Sir John Woodhead (22 January 1832 – 16 April 1898) was four-times mayor of Cape Town and a local businessman.

==Life==
Sir John was born in Huddersfield and married Margaretta Maynard in 1854 and immigrated to South Africa in 1861. After working for a tannery, he established his own leather goods company, Woodheads, in Cape Town in 1867. He was elected Mayor of Cape Town for four terms: 1886 – 1887, 1888 – 1889, 1893 – 1894 and 1896 – 1897. The Woodhead Dam and the Woodhead Tunnel on Table Mountain are both named after him. Sir John laid the last stone for the Woodhead Reservoir in 1897, and was knighted for his vision in promoting the project on 25 January 1897. He died on 16 April 1898 in Cape Town and is buried in Maitland Cemetery.

==Family==
Sir John had a number of children, including Phoebe Henrietta (1870–1947) who married Wilfrid Murray (son of lexicographer Sir James Murray).

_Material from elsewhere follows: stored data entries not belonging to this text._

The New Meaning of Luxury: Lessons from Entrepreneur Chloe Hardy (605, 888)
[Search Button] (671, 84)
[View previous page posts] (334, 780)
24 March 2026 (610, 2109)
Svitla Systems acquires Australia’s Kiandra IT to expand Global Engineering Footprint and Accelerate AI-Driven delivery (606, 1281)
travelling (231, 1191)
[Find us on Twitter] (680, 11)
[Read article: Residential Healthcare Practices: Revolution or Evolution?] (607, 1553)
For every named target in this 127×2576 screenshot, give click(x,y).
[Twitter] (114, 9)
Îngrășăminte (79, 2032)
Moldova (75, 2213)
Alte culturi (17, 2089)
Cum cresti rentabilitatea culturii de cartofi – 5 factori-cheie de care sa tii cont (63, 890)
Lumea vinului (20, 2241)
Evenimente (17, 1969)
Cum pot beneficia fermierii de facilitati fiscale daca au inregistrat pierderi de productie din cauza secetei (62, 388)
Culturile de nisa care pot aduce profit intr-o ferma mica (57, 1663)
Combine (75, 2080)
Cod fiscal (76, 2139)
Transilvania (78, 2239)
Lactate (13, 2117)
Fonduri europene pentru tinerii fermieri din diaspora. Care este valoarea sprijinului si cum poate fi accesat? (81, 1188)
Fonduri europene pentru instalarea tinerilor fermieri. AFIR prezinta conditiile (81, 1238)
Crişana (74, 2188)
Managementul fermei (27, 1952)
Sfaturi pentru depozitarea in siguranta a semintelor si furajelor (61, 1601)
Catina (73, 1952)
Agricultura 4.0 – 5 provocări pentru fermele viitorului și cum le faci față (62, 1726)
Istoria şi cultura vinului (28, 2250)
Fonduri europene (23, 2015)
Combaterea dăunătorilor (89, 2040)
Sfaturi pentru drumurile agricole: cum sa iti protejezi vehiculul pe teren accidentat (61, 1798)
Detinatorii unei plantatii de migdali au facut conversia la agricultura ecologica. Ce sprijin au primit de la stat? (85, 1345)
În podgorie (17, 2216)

Sir John had at least two sons: Henry Woodward and Joseph Maynard. Henry served in the Duke of Edinburgh's Own Rifles, a South African raised regiment that had served alongside Canadian troops in the South African War. A letter in the possession of the Canadian War Museum from Joseph, written on 13 June 1900, relates that Henry took command of the Duke of Edinburgh's Own Volunteer Rifles after the commanding officer was killed in action.